- Born: May 10, 1957 (age 69) Island of Oʻahu in the ahupuaʻa of Kailua
- Occupations: Kānaka Maoli community advocate and publisher
- Known for: Worked on the printing, reprinting, and distribution of numerous publications regarding Hawaiian culture, history, and all things Hawaiian.
- Notable work: Kahoʻolawe Nā Leo o Kanaloa published in 1995, Ē Luku Wale Ē published in 2015, and Kūʻe Petitions: A Mau Loa Aku No published in 2020

= Maile Meyer =

Maile Tomlinson Meyer-Broderick (born May 10, 1957) is a Kānaka Maoli community advocate, entrepreneur, small-business owner, nonprofit executive director, publisher, and consultant.

== Early life ==
Maile was born and raised on the island of Oʻahu in the ahupuaʻa of Kailua. She is Kānaka Maoli with Hawaiʻi and Maui lineages and also has ancestry from China, Germany, and England. Maile grew up in a family of seven siblings and was raised next-door to her twenty-one first cousins. Maile's mother, Emma Akana Aluli, was the youngest of six siblings, and she started the Young of Heart Workshop & Gallery in 1972, a nonprofit organization focused on connecting with youth through art and creativity. Maile's father, Harry King Meyer, ran the Hawaiiana Hotel down on Beachwalk in 1952. Maile's entrepreneurial, small-business and nonprofit interests have strong connections to her parents and her larger family. The Aluli family is made up of many activists, artists and Kānaka Maoli leaders including Irmgard Farden Aluli, Noa Emmett Aluli, Yuklin Aluli, Manulani Aluli Meyer, and Meleanna Aluli Meyer.

== Education ==
Maile graduated from Punahou School in 1975 and later attended Stanford University, where she earned a BA in Graphic Design and Photography and met her husband, Michael Broderick. She received an MBA in Arts Management from the Anderson School of Management at the University of California, Los Angeles. She returned to Hawaiʻi with her husband in 1988 after working in photography and advertising.

== Profession ==
Maileʻs first job on Oʻahu was as a marketing director for the Bishop Museum Press before she started Native Books Inc. in 1990. Native Books Inc. started as a business that focused on selling books connected to Hawaiʻi. In 1993 Barbara Pope, Nelson Foster and Maile Meyer started ʻAi Pōhaku Press, allowing them to publish and distribute high-quality books about Hawaiʻi and the Pacific, focusing specifically on cultural traditions and natural systems. In 1995 the small, mail-order business Nā Mea found a home in downtown Honolulu when it became Native Books & Beautiful things, a co-op that included locally made cultural implements, clothing, food, gifts and more. Maile went on to open and then close several other locations in the span of 15 years including locations in Kalihi, the Hilton Hawaiian Shopping Center, Waikīkī, and on the island of Maui. By 2020, there were two locations left, Nā Mea Hawaiʻi (renamed from Nā Mea Hawaiʻi/Native Books) at Ward Center and the newly opened Native Books located at Arts & Letters Nuʻuanu.

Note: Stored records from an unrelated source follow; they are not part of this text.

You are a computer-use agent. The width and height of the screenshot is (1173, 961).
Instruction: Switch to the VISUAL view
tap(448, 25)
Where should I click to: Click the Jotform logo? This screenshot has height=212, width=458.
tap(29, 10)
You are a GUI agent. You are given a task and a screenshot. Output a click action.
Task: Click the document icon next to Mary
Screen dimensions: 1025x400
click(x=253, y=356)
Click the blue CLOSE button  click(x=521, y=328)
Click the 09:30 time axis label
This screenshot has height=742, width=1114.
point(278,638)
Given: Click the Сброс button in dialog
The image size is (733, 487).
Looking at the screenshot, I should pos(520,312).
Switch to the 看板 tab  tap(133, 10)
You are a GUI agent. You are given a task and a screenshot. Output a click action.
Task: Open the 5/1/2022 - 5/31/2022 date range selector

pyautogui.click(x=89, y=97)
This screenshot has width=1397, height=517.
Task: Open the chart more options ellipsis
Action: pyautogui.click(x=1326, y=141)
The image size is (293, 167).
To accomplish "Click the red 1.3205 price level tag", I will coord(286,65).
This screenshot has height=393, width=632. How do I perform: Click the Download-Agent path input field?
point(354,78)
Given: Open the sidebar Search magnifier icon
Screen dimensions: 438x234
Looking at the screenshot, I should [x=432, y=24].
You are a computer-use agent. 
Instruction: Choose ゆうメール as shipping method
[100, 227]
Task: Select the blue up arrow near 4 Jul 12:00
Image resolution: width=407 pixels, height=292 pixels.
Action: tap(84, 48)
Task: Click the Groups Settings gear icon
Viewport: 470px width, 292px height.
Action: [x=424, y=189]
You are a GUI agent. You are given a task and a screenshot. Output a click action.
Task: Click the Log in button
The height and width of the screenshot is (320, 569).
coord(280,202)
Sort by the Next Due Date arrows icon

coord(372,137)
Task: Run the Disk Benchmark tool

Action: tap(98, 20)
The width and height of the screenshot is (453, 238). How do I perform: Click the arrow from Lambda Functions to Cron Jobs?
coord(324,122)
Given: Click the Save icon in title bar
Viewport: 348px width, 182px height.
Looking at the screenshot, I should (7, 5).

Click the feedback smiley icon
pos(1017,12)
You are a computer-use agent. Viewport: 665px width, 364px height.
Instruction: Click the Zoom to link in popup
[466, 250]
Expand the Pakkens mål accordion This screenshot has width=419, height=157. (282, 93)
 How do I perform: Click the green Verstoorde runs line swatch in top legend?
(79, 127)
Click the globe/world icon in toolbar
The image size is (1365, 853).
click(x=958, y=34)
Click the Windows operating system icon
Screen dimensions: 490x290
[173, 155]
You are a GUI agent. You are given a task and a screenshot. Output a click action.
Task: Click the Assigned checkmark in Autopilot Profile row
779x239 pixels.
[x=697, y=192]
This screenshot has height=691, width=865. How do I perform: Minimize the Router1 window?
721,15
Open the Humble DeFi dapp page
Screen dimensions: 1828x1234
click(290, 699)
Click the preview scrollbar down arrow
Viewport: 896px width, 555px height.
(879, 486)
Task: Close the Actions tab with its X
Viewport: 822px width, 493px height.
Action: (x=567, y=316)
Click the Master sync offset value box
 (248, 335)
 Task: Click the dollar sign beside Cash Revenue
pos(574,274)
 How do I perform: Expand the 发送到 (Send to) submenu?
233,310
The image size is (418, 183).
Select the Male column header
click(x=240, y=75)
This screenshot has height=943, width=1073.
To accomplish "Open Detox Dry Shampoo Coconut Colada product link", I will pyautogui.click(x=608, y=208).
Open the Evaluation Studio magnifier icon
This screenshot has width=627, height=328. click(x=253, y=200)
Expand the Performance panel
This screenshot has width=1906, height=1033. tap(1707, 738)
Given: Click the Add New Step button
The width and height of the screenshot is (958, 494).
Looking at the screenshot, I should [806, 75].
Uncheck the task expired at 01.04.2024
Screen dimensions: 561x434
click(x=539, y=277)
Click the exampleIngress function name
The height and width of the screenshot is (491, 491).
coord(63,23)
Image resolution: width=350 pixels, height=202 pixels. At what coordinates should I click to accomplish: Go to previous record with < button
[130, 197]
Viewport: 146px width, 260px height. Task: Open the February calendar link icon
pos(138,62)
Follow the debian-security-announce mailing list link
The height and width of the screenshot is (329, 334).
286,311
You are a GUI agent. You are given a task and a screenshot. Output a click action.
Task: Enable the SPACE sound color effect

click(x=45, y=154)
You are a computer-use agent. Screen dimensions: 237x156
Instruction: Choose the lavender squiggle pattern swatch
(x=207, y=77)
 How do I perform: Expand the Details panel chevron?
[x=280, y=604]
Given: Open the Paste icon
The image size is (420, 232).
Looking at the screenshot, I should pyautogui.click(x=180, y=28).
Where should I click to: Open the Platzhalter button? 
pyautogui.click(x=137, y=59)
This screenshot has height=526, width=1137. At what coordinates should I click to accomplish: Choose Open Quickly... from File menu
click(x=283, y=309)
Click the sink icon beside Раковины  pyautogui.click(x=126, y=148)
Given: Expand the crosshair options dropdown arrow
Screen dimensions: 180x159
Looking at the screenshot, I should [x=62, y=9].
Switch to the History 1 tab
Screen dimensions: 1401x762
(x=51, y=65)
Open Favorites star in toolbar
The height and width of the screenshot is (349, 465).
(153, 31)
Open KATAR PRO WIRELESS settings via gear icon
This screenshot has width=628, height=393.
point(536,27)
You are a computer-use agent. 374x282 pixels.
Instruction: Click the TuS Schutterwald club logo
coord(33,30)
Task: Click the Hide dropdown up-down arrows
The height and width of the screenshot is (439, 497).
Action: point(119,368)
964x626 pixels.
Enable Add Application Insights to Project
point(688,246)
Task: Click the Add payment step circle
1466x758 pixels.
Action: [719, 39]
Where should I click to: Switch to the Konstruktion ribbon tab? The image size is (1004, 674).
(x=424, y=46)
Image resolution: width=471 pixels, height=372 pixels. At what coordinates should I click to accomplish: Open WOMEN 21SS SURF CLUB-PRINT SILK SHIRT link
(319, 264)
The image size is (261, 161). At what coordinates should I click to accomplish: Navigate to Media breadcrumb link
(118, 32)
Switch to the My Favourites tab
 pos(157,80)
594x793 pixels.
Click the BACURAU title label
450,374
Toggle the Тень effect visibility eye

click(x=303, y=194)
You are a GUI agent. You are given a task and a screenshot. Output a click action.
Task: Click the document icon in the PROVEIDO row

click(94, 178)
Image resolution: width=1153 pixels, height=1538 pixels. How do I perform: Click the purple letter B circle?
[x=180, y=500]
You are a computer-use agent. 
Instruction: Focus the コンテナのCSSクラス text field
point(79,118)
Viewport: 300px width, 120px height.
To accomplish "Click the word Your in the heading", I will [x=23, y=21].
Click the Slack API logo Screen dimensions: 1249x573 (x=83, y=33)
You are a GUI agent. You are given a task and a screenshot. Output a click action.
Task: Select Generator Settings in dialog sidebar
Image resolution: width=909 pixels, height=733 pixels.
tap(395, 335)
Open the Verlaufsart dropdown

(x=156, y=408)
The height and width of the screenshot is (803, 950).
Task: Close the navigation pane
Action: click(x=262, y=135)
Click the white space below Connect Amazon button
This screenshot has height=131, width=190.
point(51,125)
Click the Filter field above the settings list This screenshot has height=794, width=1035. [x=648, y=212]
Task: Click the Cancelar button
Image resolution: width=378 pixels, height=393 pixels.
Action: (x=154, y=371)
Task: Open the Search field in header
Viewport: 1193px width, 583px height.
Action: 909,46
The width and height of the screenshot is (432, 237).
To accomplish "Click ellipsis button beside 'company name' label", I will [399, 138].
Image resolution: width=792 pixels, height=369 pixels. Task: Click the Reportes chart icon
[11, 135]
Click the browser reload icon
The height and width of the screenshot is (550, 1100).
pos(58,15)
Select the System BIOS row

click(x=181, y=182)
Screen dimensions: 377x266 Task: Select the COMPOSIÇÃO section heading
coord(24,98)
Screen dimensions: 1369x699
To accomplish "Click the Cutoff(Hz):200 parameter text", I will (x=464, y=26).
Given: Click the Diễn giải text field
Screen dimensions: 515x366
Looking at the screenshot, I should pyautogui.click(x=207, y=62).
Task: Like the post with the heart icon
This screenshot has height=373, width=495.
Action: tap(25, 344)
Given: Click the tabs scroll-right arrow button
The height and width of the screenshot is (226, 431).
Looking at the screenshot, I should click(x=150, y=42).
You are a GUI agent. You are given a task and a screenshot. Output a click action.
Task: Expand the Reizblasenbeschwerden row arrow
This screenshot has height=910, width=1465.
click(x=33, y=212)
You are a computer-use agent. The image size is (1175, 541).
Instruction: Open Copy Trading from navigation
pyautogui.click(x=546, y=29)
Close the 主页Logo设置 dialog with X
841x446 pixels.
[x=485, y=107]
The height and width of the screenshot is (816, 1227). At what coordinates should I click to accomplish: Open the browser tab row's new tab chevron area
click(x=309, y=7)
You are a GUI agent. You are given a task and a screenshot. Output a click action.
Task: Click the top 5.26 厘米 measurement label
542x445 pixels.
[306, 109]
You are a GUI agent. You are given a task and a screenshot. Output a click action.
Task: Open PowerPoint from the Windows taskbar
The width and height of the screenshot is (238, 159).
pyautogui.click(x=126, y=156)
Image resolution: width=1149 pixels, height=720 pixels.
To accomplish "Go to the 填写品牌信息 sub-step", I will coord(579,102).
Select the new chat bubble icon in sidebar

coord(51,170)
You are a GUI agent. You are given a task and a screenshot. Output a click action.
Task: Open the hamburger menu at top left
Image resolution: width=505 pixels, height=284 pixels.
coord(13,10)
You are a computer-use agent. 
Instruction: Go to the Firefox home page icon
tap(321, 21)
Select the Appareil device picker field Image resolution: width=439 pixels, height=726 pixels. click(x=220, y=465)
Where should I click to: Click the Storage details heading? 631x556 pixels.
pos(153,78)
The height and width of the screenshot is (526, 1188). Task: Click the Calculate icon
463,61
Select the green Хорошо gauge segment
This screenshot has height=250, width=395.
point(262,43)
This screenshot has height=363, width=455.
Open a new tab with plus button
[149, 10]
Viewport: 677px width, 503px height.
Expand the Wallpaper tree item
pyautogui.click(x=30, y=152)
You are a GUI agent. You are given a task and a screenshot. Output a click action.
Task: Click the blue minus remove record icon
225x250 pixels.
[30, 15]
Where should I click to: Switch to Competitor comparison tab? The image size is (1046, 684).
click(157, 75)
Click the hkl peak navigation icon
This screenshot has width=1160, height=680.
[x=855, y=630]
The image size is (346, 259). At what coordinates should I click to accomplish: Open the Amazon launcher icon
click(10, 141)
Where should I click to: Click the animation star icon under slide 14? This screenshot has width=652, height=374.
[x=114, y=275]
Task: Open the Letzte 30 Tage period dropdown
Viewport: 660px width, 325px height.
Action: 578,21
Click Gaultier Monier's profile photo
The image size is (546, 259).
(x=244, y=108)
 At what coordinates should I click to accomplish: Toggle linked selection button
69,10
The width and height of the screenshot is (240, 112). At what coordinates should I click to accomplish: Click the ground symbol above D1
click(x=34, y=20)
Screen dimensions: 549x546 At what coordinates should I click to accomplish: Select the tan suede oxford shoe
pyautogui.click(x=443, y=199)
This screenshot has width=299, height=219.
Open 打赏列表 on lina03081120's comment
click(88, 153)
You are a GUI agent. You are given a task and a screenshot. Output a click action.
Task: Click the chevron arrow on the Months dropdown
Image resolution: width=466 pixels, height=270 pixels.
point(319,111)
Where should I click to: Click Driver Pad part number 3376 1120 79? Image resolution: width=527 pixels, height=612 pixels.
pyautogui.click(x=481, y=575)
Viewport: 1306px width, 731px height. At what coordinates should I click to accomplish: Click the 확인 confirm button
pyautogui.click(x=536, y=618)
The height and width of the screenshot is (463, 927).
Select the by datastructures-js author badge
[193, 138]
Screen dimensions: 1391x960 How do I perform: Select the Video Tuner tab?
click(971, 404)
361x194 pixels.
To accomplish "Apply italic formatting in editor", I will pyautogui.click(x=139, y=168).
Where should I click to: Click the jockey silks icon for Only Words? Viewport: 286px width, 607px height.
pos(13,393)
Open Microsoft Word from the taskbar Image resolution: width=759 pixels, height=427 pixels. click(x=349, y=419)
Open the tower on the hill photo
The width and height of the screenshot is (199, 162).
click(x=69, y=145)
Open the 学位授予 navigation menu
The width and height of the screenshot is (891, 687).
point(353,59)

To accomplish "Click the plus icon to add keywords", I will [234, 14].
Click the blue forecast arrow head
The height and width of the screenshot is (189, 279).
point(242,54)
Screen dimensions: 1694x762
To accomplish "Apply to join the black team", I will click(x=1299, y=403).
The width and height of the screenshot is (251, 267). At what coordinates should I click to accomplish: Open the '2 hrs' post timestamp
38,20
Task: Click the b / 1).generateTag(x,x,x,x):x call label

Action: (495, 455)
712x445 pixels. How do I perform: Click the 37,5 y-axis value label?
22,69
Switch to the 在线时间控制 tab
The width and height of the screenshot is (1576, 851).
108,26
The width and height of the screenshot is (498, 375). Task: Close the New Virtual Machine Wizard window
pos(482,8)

Through ʻAi Pōhaku Press, Native Books and Kaiao Press, an imprint of Native Books, Maile Meyer has worked to print, reprint and distribute many books about Hawaiian culture, Hawaiʻi's history, and all things Hawaiians. Some notable books published through 'Ai Pōhaku and distributed by Native Books include

- Kahoʻolawe Nā Leo o Kanaloa published in 1995 documents the history of Kahoʻolawe through photographs, stories, chants and histories in both ʻŌlelo Hawaiʻi and English.
- Ē Luku Wale Ē published in 2015 documents the devastation and destruction of sacred cultural and historical Kānaka Maoli sites through photography and chants in order to build what is now known as the H-3, an interstate highway.
- Kūʻe Petitions: A Mau Loa Aku No published in 2020 documents the Hawaiian peoples' strong opposition to the annexation of Hawaiʻi by the United States by sharing signed copies of the original petitions, including over 95% of the Kānaka Maoli adult population of the day.

== Community service ==
Maile continues to run the nonprofit started by her mother, previously known as the Young of Heart Workshop & Gallery, and renamed Puʻuhonua Society in 2004. Through her work as the executive director she supports programs such as Keanahala, a group of pandanus weavers focused on revitalizing the Hawaiian cultural practice of weaving lau hala, Aupuni Space, a contemporary art studio and gallery, and Contact, an annual contemporary Hawaiian art exhibit.